● INPUT ROWS
** begin **
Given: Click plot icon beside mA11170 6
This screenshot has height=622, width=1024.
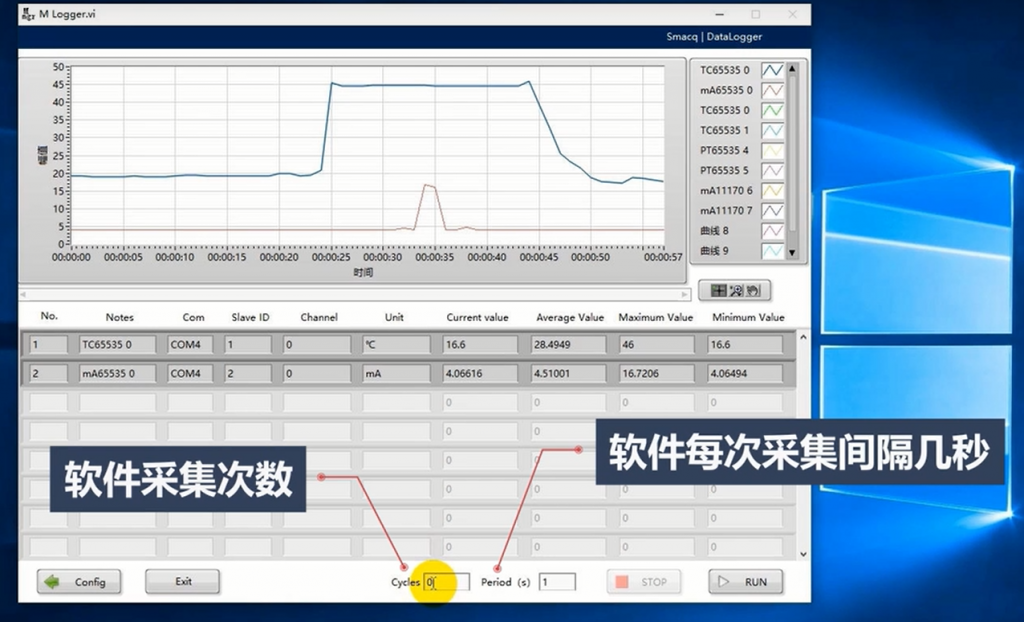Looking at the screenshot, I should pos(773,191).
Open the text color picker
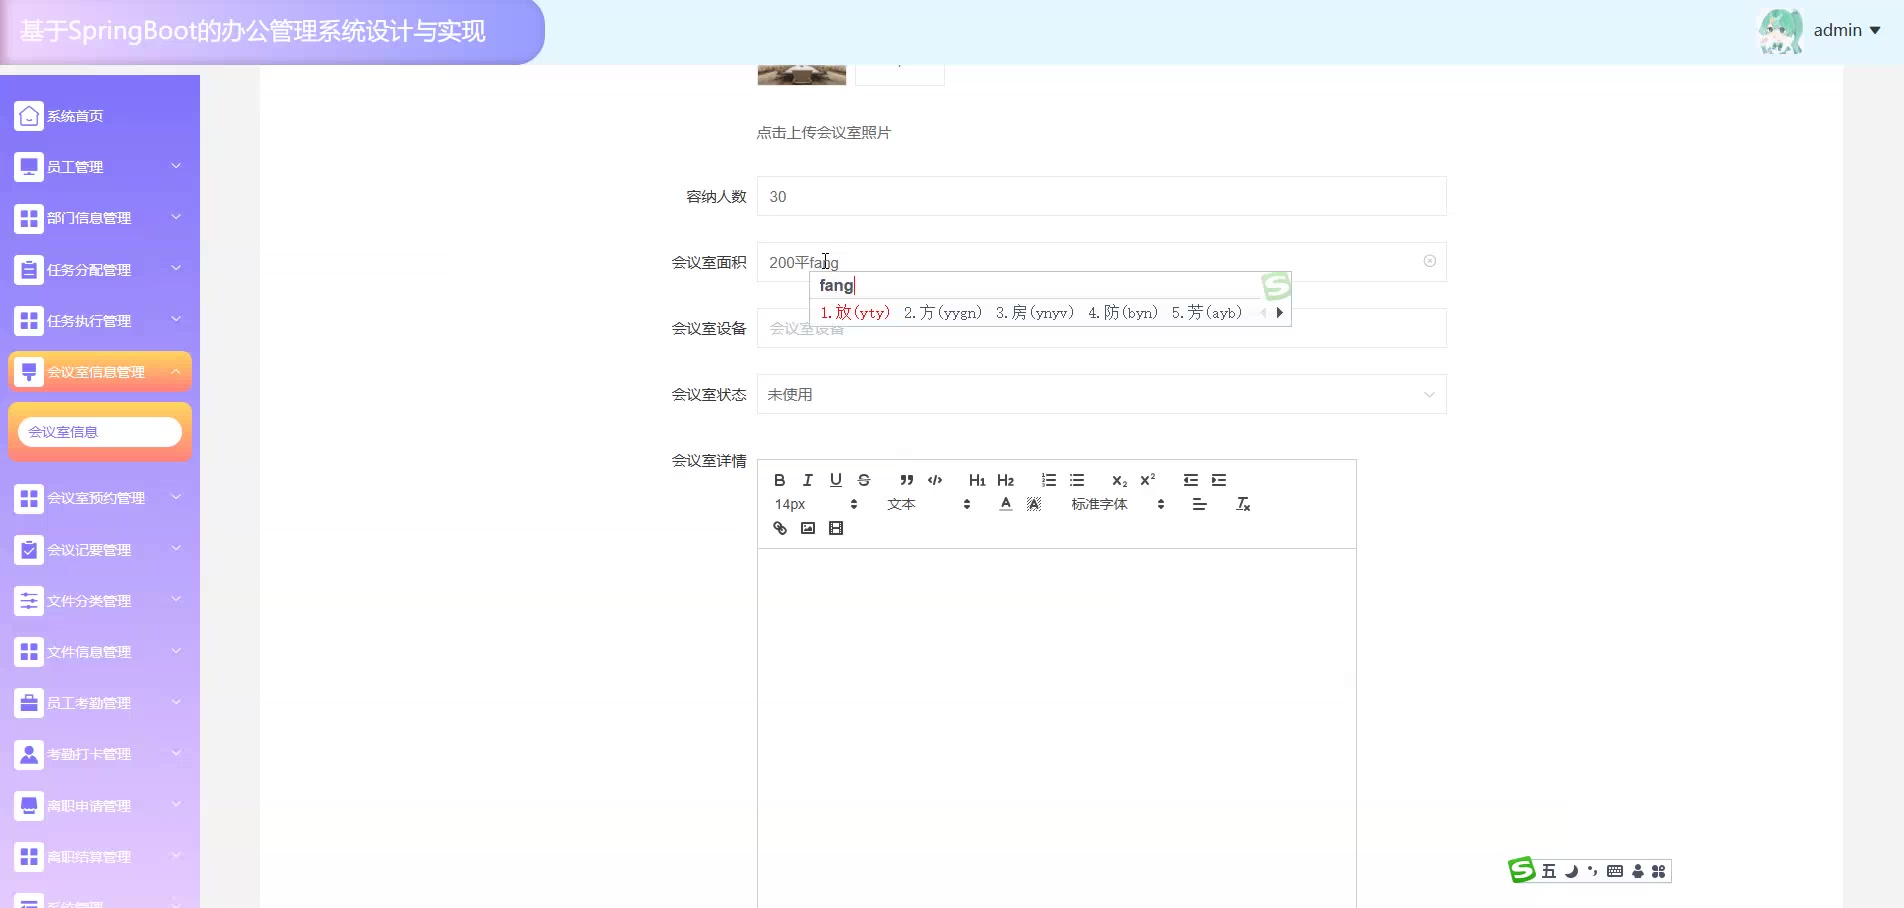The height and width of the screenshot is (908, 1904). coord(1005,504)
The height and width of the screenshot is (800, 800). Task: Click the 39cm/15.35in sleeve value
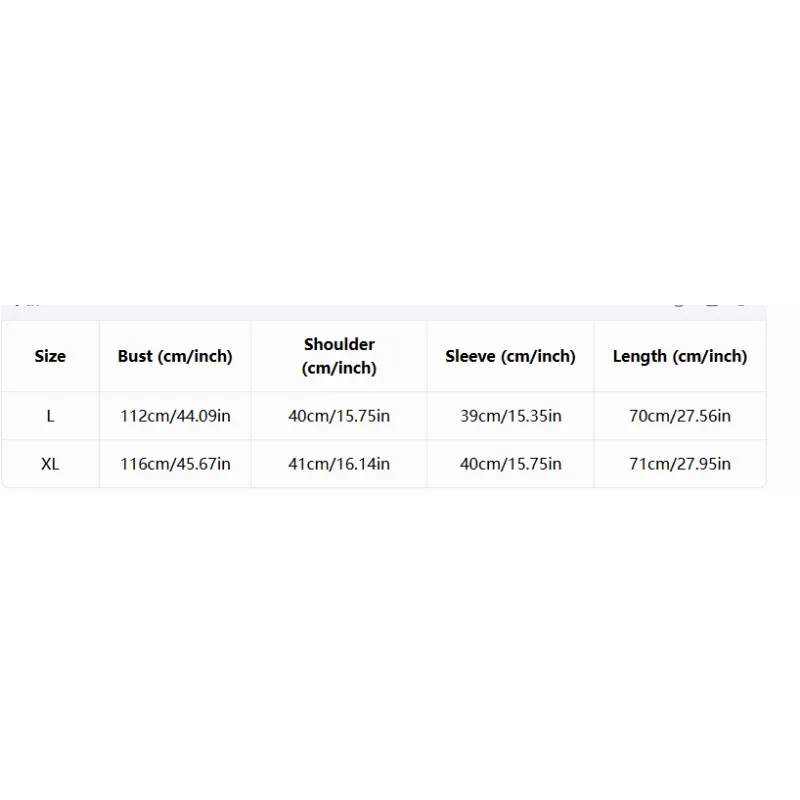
** end **
** begin **
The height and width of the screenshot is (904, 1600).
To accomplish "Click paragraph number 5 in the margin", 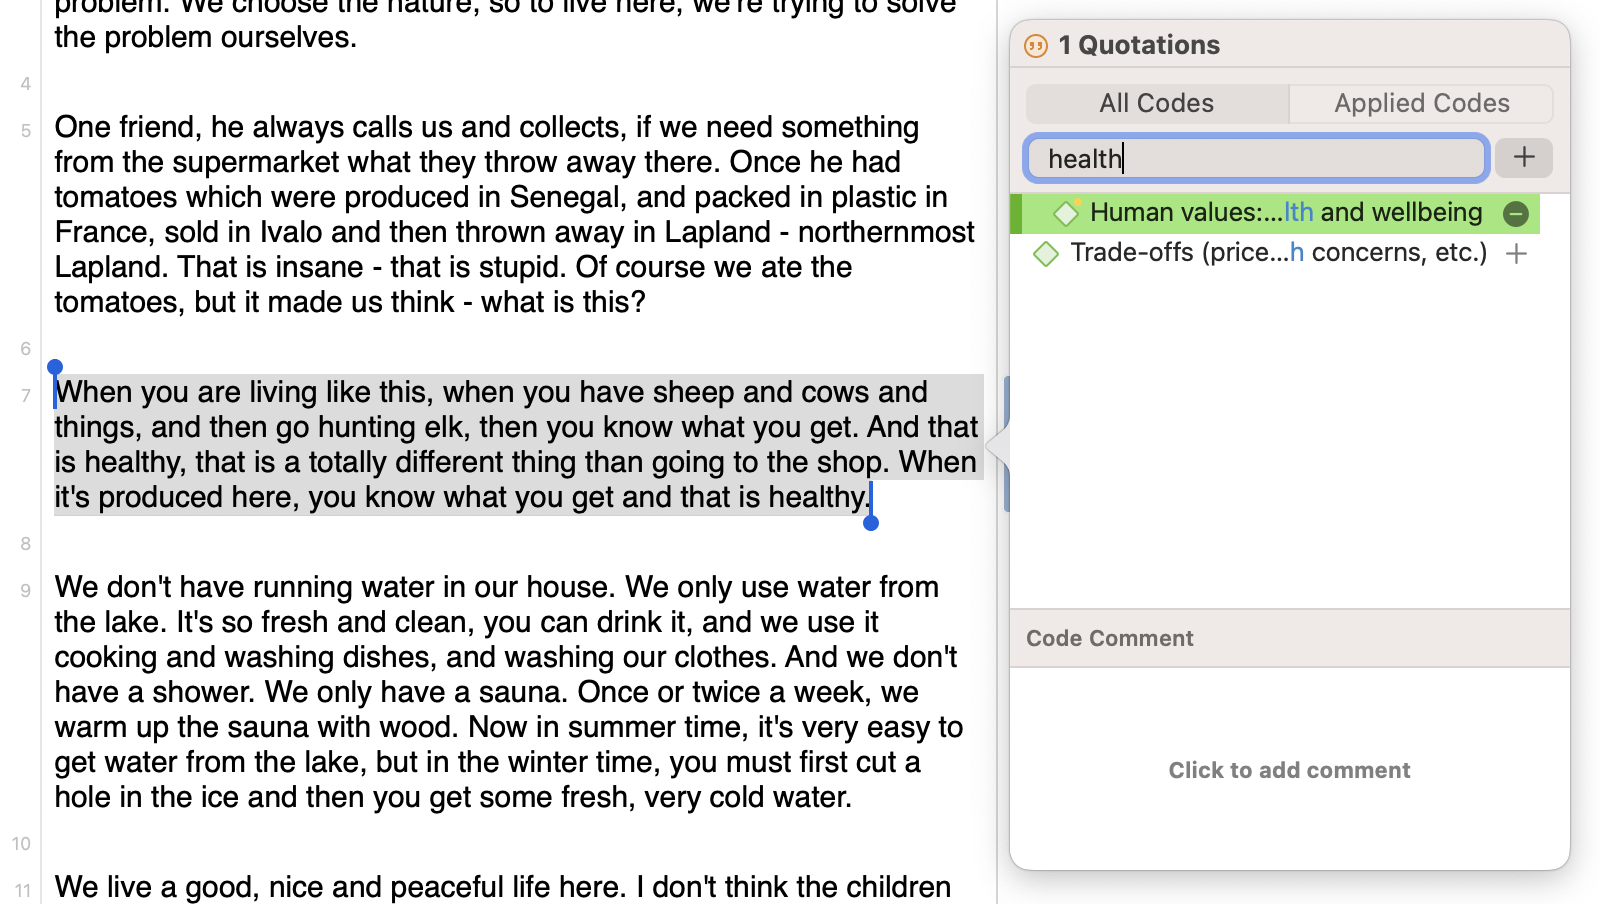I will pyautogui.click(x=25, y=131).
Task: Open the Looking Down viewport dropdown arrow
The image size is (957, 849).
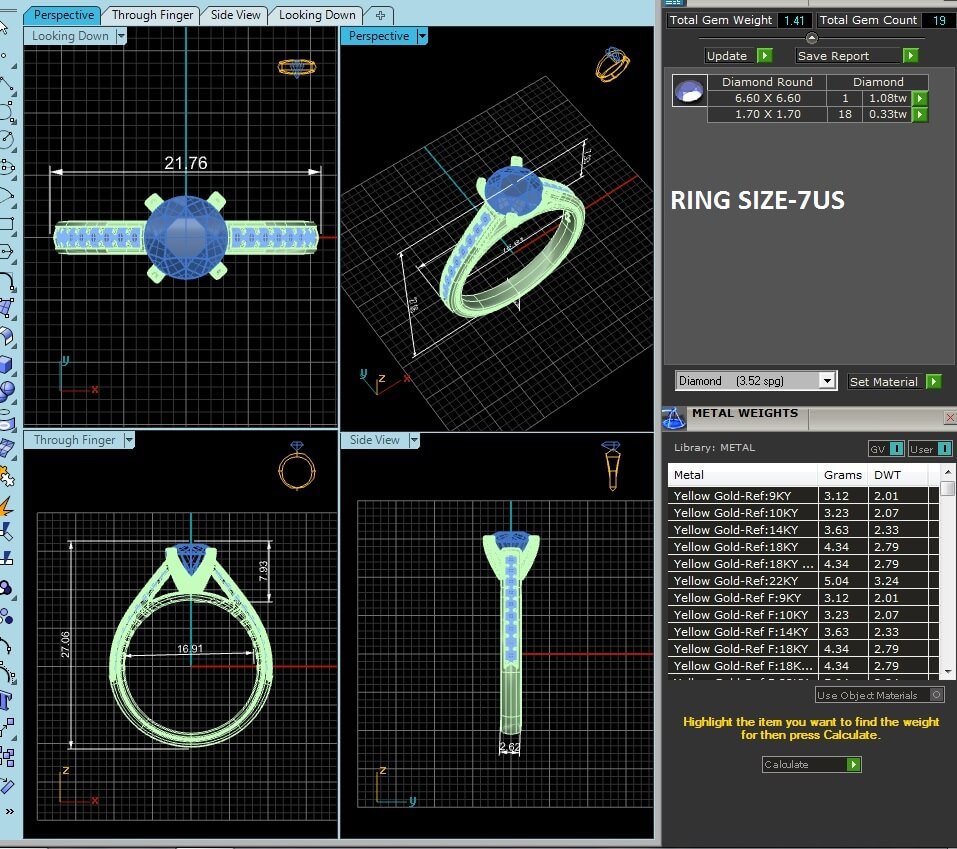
** end **
● TASK INSTRUCTIONS
Write out the rows verbatim, from the line containing "Given: Click plot icon beside mA11170 6" through the line containing "The height and width of the screenshot is (800, 800).", with both of those lines included. Leave the pictures out.

● WRITTEN SOLUTION
Given: Click plot icon beside mA11170 6
This screenshot has height=622, width=1024.
Looking at the screenshot, I should pos(773,191).
Open the text color picker
The height and width of the screenshot is (908, 1904). coord(1005,504)
The height and width of the screenshot is (800, 800). Task: Click the 39cm/15.35in sleeve value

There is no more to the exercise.